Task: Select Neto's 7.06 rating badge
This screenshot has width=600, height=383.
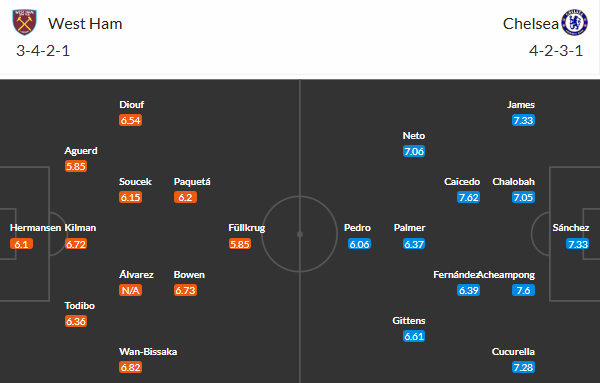Action: (414, 151)
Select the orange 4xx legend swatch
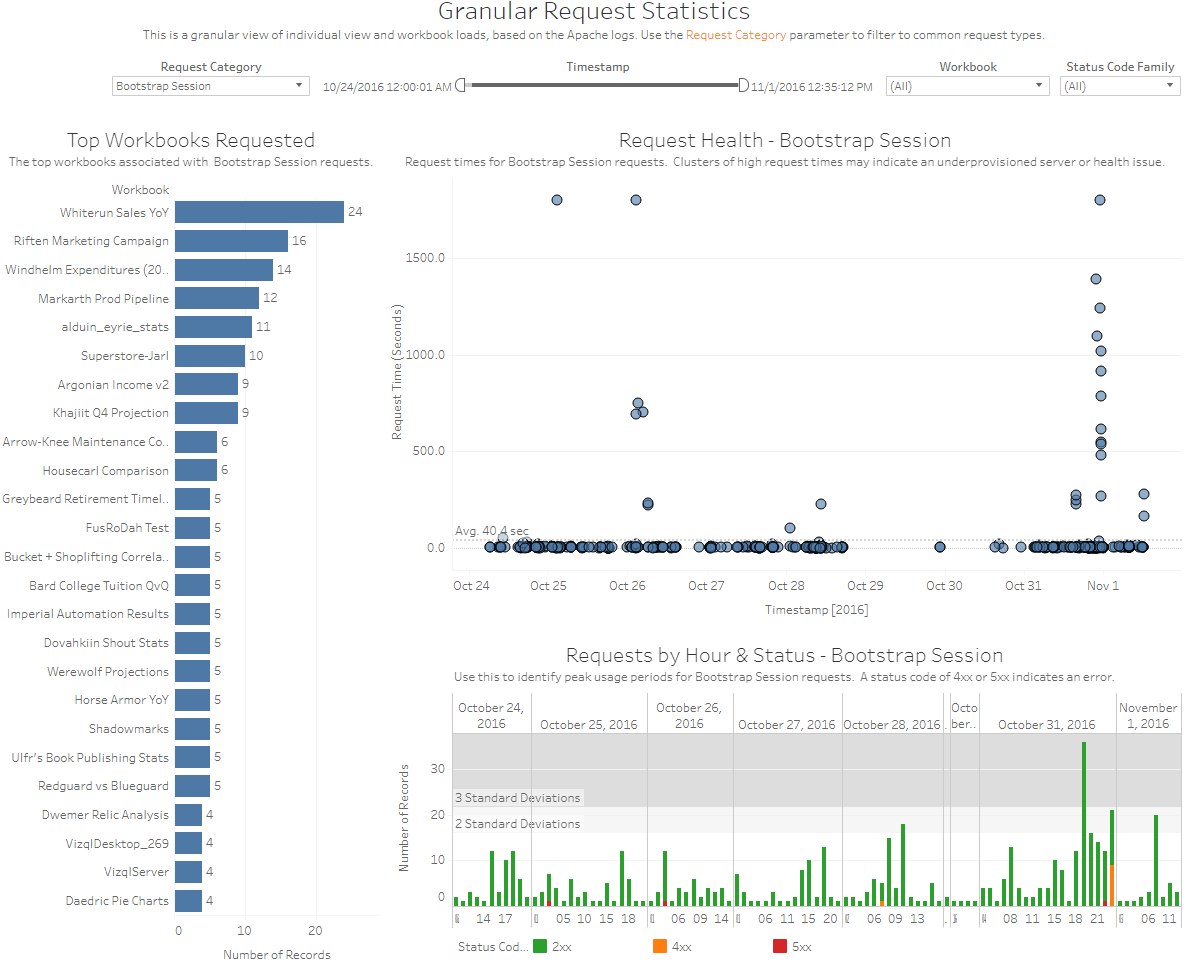This screenshot has height=970, width=1186. [x=660, y=946]
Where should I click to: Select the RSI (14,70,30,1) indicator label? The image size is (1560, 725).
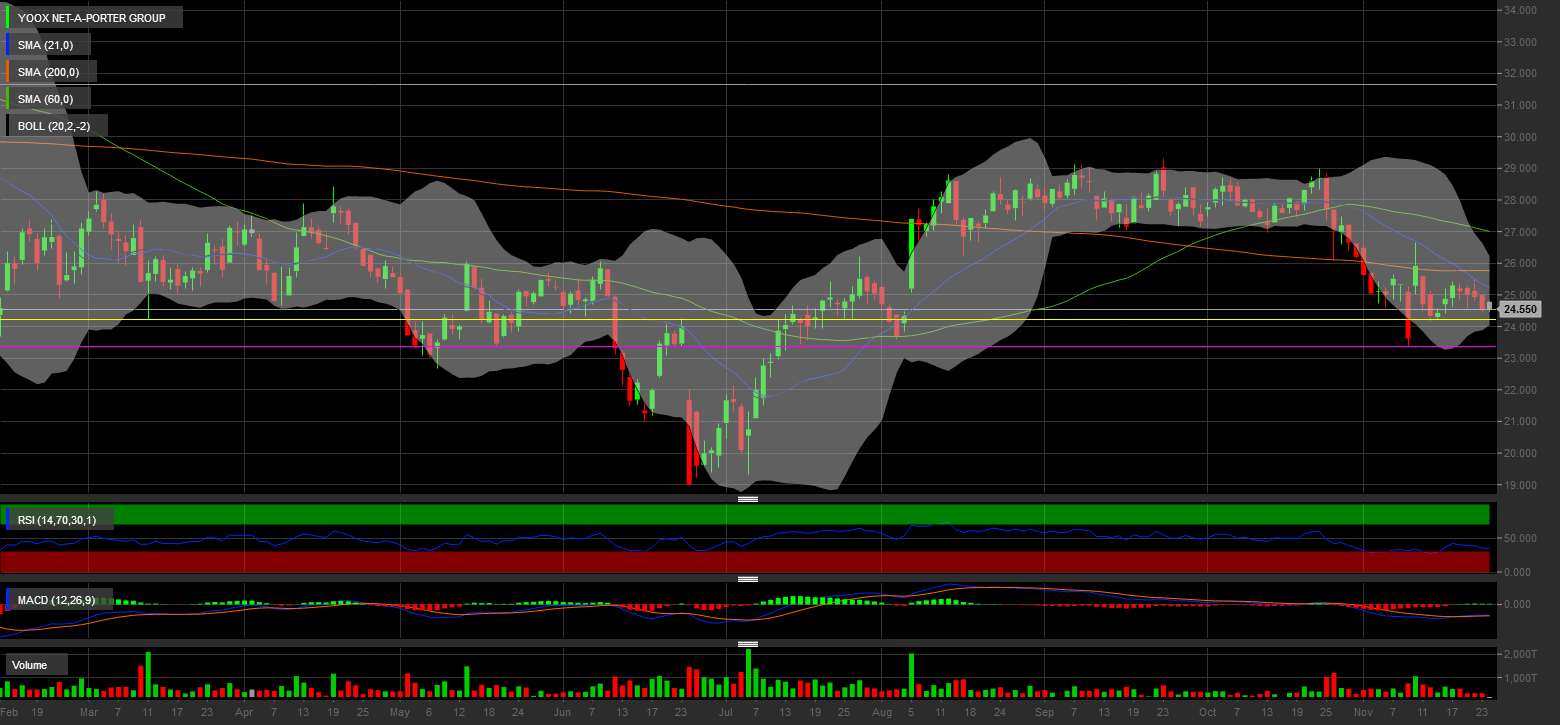click(62, 518)
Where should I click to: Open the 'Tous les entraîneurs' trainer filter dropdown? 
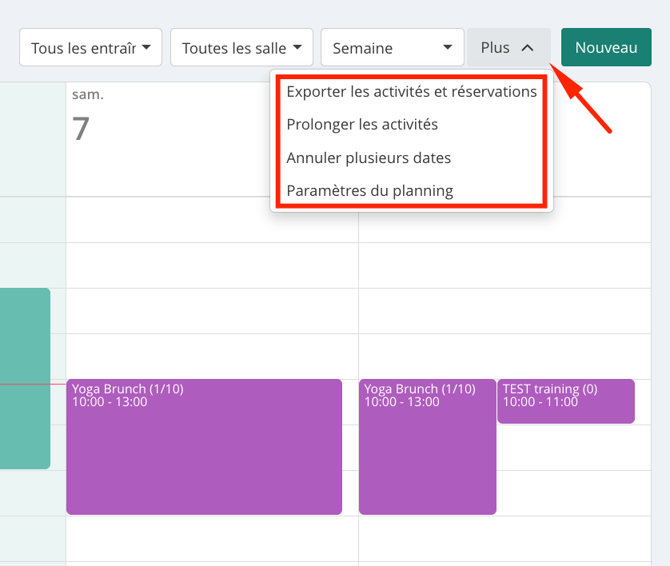click(91, 47)
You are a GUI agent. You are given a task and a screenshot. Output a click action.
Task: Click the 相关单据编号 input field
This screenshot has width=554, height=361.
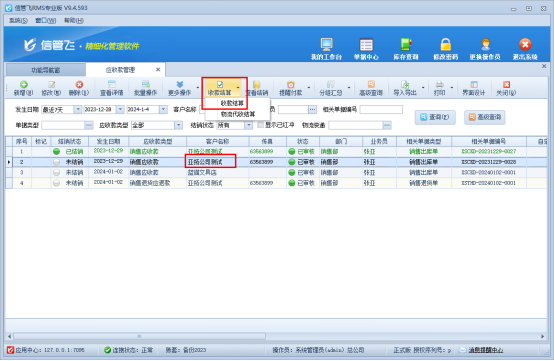(381, 110)
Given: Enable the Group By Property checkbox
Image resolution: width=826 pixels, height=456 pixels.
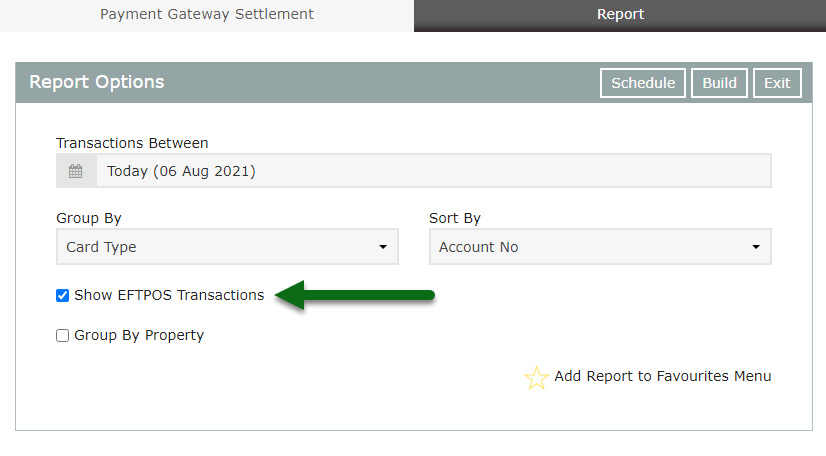Looking at the screenshot, I should point(63,336).
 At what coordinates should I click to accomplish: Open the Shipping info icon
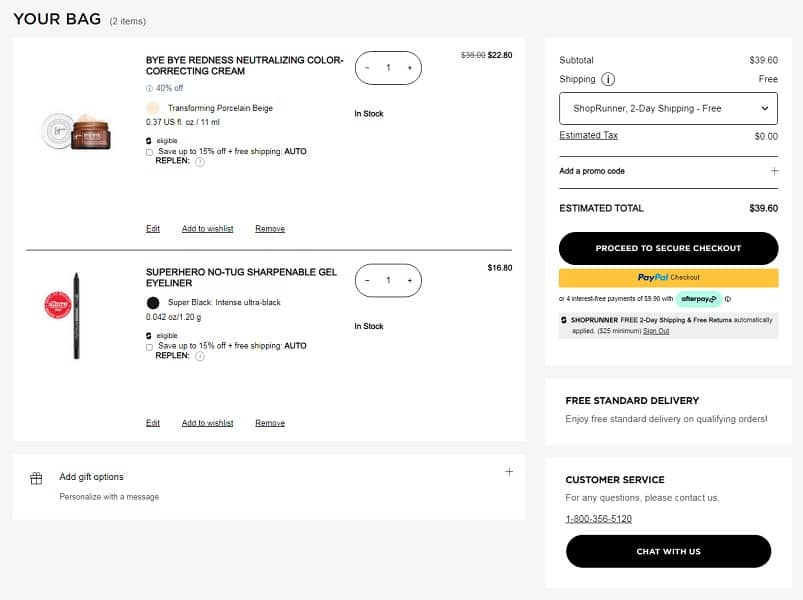(608, 80)
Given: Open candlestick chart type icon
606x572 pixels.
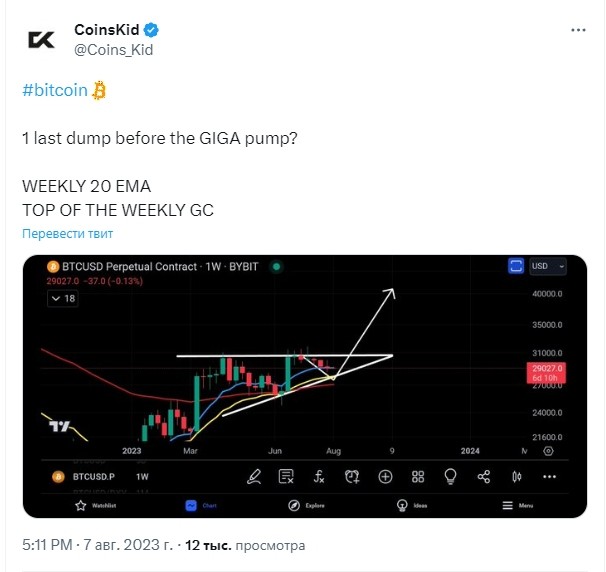Looking at the screenshot, I should tap(517, 477).
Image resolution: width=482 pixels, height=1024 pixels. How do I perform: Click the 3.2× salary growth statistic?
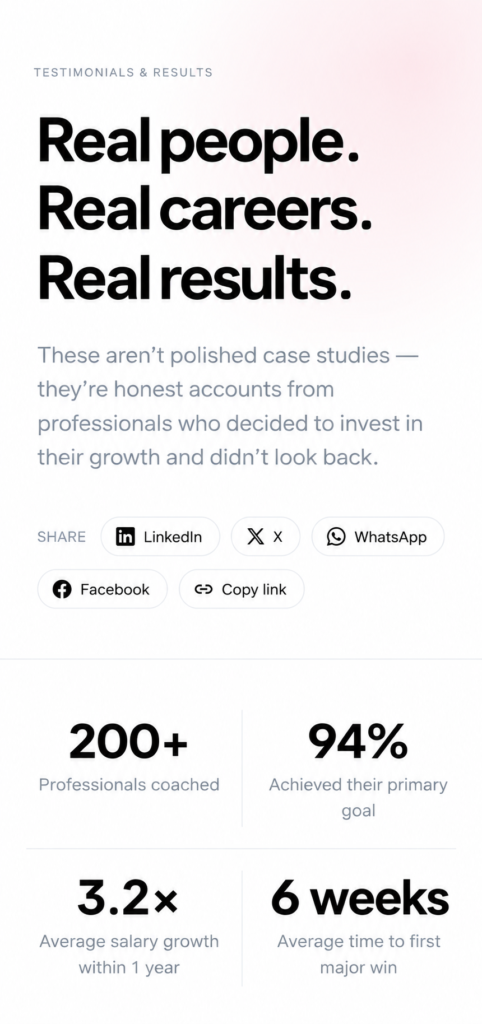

(Task prompt): The reply must consist of the complete listing, reproduced exactly, with no images.

(Written answer):
Task: Select Neto's 7.06 rating badge
This screenshot has width=600, height=383.
Action: (414, 151)
Select the orange 4xx legend swatch
This screenshot has height=970, width=1186. [x=660, y=946]
Where should I click to: Select the RSI (14,70,30,1) indicator label? The image size is (1560, 725).
click(62, 518)
Where should I click to: Open the 'Tous les entraîneurs' trainer filter dropdown? 
click(91, 47)
You are a GUI agent. You are given a task and a screenshot. Output a click action.
Task: Click the 相关单据编号 input field
This screenshot has width=554, height=361.
(381, 110)
Given: Enable the Group By Property checkbox
Image resolution: width=826 pixels, height=456 pixels.
Looking at the screenshot, I should point(63,336).
 At what coordinates should I click to accomplish: Open the Shipping info icon
(608, 80)
Given: Open candlestick chart type icon
606x572 pixels.
Looking at the screenshot, I should tap(517, 477).
Image resolution: width=482 pixels, height=1024 pixels. How do I perform: Click the 3.2× salary growth statistic?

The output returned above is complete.